As Of Today There’s A Lot Of Wishing & Hoping

Posted in Around The State, Commentary, Privatization, Road Issues at 12:00 pm by wcnews

On Friday state Sen. Glenn Hegar (R-Katy) released a commentary regarding Gov. Rick Perry’s appointment of Deirdre Delisi as the new chair of TxDOT. Hegar’s remarks are important because he is a member of the Senate Nominations Committee, (Delisi will have to be confirmed by the Senate in January), and he’s Vice Chair of the Sunset Advisory Commission, (TxDOT will is currently going through it’s 12 year Sunset review).

Hegar starts by saying this:

On Wednesday, Texas Gov. Rick Perry announced he had appointed Deirdre Delisi, his former Chief of Staff, as the new Chairman of the Texas Transportation Commission, which oversees the Texas Department of Transportation (TxDOT). As of today, I will not vote to confirm her appointment in the next Legislative session.

And then goes on to make this point, which points to Perry’s disregard for constitutional checks and balances:

I also serve as a member of the Senate Nominations Committee, the committee that will have to vote to confirm Ms. Delisi’s appointment when the Legislature reconvenes in January 2009. One might expect that the Governor and Ms. Delisi would have contacted all members of these key committees to discuss their plans to reform TxDOT in the Sunset process and to ask for our vote in the upcoming Nomination process. Unfortunately, like most of my colleagues, I learned about the appointment from the news media.

The Governor can certainly appoint anyone whom he sees fit, but as a state senator who takes his constitutional “advise and consent” responsibilities seriously, I would have hoped Gov. Perry would have sought out the advice of legislators before asking for our consent at this critical juncture in Texas history.

While there are some strong statements in Hegar’s commentary it appears to be more about what political cover he needs by January, rather than what specific changes Hegar would like to see at TxDOT from Delisi/Perry before voting for her confirmation, like moving away from tolls, raising and indexing the gas tax, etc..

The Texas Department of Transportation’s vision statement says that the agency will work to: “Promote a higher quality of life through partnerships with the citizens of Texas and all branches of government by being receptive, responsible and cooperative.”

The Governor’s and Ms. Delisi’s recent actions with regard to this appointment are certainly not in keeping with that vision statement, but instead reflect a vision of non-cooperation and non-responsiveness to both lawmakers and the constituents they serve.

I certainly hope that Ms. Delisi will prove me wrong. Likewise, I hope that between now and her Senate confirmation hearing next January she will attempt to change my perception that she will not be an agent of the status quo at TxDOT. If so, she may still have an opportunity to earn both my confidence and my vote, and the taxpayers of our state and those who use and depend on our vast transportation system will be well served.

Which leads one to believe that as long as Delisi is “receptive, responsible and cooperative “, plays nice, until January she’ll be confirmed. And what happens after that day…?

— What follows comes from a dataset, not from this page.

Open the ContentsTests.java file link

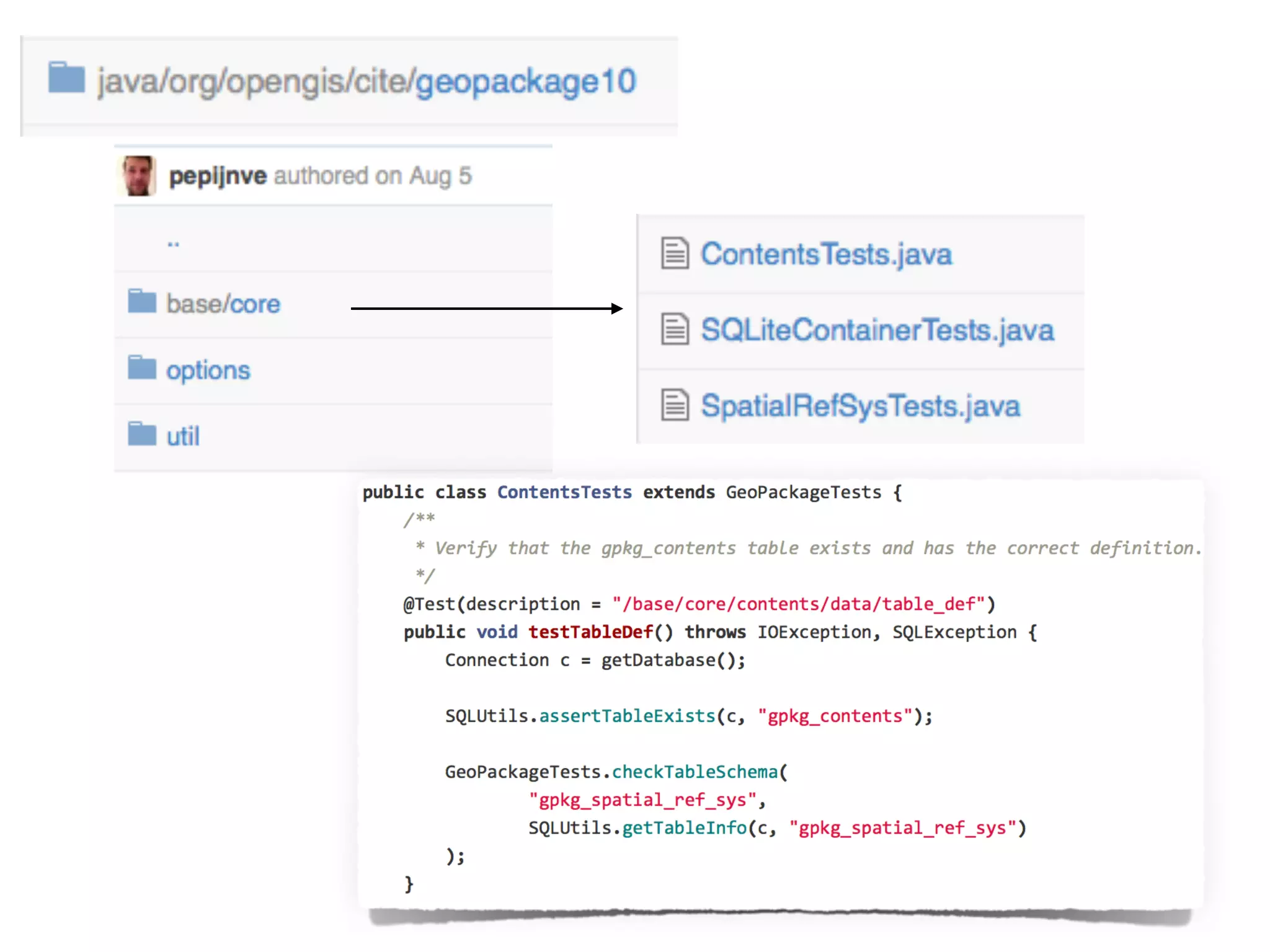click(x=826, y=255)
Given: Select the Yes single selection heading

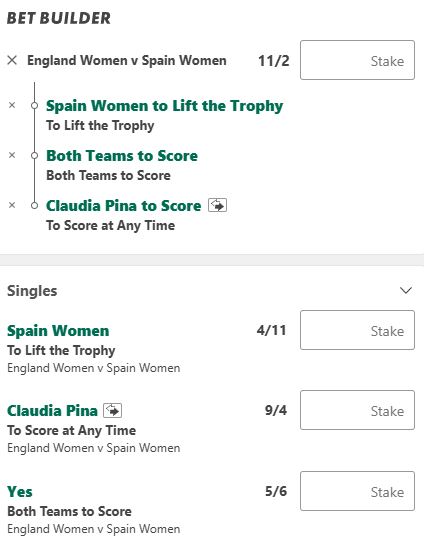Looking at the screenshot, I should pyautogui.click(x=20, y=492).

The AAS has also chimed in on the Delisi appointment and has decided to take Sen. Kirk Watson’s word for it:

Getting Watson’s blessing is a good sign because Watson, vice chairman of the Senate transportation committee, is no fan of the commission that runs the Texas Department of Transportation. Last year, the department pulled the plug on state funding for Central Texas highways, infuriating local leaders.

Watson said he believes Delisi, 35, has the substance to do the job and that she understands the problems the department has created over the years with its bullying tactics and lack of openness and accountability.


Watson said he was assured that Delisi also will involve local communities in highway planning. That, too, would be a major change for an agency known for imposing its will on highway planning and construction.


All that remains to be seen. Texas leaders and lawmakers have six months to judge Delisi’s performance before her appointment goes to the state Senate for confirmation in the 2009 legislative session.

We wish her well. Central Texas needs a strong voice on the commission, one that understands the needs of a growing community being strangled by traffic. And TxDOT needs a leader who can change its imperious and opaque culture.

The words “wish” and “hope” have been used quite a bit in the traditional media’s reporting and what elected officials have been saying regarding this appointment. And again there’s little talk of wanting to see a change in the current course of transportation financing - away from tolls only. The main problem they seem to have with Delisi is that she doesn’t work well with the legislature. These are all bad signs. All of which point to a schmooze fest/PR blitz over the next six months, with Delisi on her best behavior, so editorial boards and suspect senators can all say they’ve been won over, and now support Delisi’s confirmation. And when that happens wishing and hoping will no longer work, we’ll have to start praying.